═══ DATA RECORDS ═══

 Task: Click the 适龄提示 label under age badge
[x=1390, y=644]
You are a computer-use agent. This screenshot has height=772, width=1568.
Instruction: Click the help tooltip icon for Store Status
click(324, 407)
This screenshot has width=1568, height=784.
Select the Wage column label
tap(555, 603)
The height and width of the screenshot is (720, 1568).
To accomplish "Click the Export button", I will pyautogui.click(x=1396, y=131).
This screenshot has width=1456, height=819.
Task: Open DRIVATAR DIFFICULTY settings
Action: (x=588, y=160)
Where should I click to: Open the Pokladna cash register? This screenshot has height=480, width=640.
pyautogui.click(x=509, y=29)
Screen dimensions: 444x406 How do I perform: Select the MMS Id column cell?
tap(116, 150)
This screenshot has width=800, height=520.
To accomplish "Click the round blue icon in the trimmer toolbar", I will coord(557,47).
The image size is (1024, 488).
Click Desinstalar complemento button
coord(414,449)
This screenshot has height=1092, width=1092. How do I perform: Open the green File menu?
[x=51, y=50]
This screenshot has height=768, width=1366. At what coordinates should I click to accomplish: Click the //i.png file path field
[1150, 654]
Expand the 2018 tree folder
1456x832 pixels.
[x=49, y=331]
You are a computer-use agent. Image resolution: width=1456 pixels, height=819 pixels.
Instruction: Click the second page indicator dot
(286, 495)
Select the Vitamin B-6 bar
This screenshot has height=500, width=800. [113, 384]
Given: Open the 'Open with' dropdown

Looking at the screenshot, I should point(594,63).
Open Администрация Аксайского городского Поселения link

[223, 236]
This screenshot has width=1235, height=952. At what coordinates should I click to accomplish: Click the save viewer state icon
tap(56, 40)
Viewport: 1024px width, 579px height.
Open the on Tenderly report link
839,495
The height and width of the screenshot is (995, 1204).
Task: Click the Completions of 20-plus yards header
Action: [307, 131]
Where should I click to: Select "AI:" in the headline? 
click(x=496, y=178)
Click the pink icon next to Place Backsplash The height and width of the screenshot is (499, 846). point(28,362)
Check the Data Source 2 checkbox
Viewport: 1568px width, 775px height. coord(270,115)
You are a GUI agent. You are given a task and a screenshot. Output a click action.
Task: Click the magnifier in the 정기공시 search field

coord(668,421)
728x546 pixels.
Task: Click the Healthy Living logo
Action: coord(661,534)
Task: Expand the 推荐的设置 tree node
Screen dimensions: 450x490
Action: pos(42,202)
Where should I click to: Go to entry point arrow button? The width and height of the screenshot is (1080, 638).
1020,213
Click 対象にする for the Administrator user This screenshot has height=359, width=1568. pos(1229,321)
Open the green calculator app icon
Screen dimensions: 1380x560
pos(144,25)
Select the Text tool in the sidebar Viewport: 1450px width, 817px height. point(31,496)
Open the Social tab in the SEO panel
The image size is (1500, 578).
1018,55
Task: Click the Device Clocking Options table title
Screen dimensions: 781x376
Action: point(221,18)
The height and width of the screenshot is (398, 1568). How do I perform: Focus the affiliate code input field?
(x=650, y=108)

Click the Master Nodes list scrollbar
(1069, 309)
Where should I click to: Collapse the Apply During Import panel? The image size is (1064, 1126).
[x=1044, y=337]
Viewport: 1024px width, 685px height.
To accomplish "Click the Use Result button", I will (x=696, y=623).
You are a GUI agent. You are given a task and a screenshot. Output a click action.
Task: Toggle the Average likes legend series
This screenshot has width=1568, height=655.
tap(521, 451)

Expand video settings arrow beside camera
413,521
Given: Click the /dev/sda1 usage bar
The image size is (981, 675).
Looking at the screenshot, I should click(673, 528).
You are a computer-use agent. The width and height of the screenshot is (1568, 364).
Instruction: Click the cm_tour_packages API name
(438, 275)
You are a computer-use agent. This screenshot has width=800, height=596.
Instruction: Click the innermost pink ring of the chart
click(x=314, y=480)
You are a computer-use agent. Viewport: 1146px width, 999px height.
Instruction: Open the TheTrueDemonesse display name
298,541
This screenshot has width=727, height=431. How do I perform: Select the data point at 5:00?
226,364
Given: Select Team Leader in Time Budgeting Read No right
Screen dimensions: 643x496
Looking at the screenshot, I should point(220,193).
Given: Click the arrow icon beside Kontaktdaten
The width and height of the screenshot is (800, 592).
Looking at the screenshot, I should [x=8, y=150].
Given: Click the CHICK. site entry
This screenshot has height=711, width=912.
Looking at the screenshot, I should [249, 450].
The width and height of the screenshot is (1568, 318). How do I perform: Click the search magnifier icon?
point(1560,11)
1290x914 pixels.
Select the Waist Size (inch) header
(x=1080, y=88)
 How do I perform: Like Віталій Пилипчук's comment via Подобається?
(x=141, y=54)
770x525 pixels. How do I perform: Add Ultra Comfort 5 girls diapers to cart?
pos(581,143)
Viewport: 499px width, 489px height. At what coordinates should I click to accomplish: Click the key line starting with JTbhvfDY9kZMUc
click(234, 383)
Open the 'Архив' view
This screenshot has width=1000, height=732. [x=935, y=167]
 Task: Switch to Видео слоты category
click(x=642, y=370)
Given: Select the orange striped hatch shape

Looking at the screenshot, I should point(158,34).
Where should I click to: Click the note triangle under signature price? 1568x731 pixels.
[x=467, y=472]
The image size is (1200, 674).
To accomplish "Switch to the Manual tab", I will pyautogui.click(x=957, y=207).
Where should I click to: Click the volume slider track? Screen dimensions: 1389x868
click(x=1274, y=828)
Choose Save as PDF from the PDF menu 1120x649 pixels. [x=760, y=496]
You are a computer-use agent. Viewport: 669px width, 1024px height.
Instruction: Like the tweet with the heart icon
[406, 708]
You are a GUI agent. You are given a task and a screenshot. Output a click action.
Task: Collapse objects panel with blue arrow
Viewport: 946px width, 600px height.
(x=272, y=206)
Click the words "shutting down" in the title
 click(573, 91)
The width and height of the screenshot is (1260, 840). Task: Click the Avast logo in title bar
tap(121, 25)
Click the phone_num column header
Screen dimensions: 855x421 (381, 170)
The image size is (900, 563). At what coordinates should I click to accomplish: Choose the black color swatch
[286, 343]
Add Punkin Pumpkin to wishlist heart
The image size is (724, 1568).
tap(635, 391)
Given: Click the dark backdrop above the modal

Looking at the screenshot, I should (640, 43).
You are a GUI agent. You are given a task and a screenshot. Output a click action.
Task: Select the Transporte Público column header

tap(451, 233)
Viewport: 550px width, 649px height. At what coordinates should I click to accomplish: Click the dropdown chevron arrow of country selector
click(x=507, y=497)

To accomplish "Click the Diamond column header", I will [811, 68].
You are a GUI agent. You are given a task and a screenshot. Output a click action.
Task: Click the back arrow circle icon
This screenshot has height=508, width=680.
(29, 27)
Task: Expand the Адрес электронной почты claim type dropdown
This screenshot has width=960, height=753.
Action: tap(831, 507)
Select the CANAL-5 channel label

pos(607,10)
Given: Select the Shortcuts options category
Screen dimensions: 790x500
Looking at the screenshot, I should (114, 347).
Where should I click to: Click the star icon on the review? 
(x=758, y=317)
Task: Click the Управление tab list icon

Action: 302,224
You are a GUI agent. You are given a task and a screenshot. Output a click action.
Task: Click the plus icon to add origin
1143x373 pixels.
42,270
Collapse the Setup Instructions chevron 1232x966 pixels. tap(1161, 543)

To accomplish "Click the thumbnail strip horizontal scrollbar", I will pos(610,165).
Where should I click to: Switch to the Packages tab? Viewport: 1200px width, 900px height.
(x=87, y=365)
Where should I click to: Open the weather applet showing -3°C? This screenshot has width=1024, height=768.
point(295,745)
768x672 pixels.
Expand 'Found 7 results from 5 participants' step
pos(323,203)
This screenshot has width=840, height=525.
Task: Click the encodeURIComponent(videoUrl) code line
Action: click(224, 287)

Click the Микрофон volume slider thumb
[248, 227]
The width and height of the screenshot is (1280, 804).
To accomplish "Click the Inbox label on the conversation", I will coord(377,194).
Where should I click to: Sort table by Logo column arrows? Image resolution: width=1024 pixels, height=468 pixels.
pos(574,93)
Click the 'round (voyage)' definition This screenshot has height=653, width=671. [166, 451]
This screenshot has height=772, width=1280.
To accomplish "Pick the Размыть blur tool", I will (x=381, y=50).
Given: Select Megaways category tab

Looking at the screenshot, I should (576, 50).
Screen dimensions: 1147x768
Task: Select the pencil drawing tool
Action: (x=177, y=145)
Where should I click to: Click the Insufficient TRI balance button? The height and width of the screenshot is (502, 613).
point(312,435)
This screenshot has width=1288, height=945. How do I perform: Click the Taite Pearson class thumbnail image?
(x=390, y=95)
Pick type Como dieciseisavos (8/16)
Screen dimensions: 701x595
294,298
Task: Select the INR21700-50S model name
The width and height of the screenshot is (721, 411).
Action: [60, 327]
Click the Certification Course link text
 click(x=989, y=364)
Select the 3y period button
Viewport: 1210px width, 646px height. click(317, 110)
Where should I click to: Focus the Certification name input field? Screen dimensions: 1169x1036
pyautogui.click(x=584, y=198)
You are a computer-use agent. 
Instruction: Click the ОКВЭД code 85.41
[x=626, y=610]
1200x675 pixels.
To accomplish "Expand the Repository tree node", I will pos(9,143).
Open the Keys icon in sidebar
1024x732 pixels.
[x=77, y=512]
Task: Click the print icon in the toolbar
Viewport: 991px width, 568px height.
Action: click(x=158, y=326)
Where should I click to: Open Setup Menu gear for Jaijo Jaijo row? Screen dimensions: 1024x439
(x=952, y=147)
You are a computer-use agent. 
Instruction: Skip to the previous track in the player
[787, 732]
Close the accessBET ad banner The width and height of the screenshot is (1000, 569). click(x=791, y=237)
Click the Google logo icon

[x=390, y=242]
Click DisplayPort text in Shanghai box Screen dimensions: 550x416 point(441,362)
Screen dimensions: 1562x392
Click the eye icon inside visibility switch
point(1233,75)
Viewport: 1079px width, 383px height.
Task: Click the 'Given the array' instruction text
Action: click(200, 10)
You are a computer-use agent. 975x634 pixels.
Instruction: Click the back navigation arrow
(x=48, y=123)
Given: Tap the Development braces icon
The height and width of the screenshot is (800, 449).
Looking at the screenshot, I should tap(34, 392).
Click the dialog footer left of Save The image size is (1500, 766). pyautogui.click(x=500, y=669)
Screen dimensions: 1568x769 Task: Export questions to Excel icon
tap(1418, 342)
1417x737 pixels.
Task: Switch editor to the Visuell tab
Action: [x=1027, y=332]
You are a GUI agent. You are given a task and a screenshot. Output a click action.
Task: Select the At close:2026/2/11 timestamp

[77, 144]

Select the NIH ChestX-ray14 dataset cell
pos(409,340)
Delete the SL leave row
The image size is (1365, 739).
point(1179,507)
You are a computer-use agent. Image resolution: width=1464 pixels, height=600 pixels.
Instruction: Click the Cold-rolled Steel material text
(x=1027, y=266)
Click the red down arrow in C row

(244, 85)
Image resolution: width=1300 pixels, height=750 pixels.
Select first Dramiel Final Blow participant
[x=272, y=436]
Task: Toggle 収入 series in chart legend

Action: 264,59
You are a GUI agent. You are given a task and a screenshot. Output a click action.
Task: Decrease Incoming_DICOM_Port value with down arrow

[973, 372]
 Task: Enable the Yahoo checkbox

═══

Every line where "toolbar" appears must be returned from the listing above.

To accomplish "Click the round blue icon in the trimmer toolbar", I will coord(557,47).
Task: Click the print icon in the toolbar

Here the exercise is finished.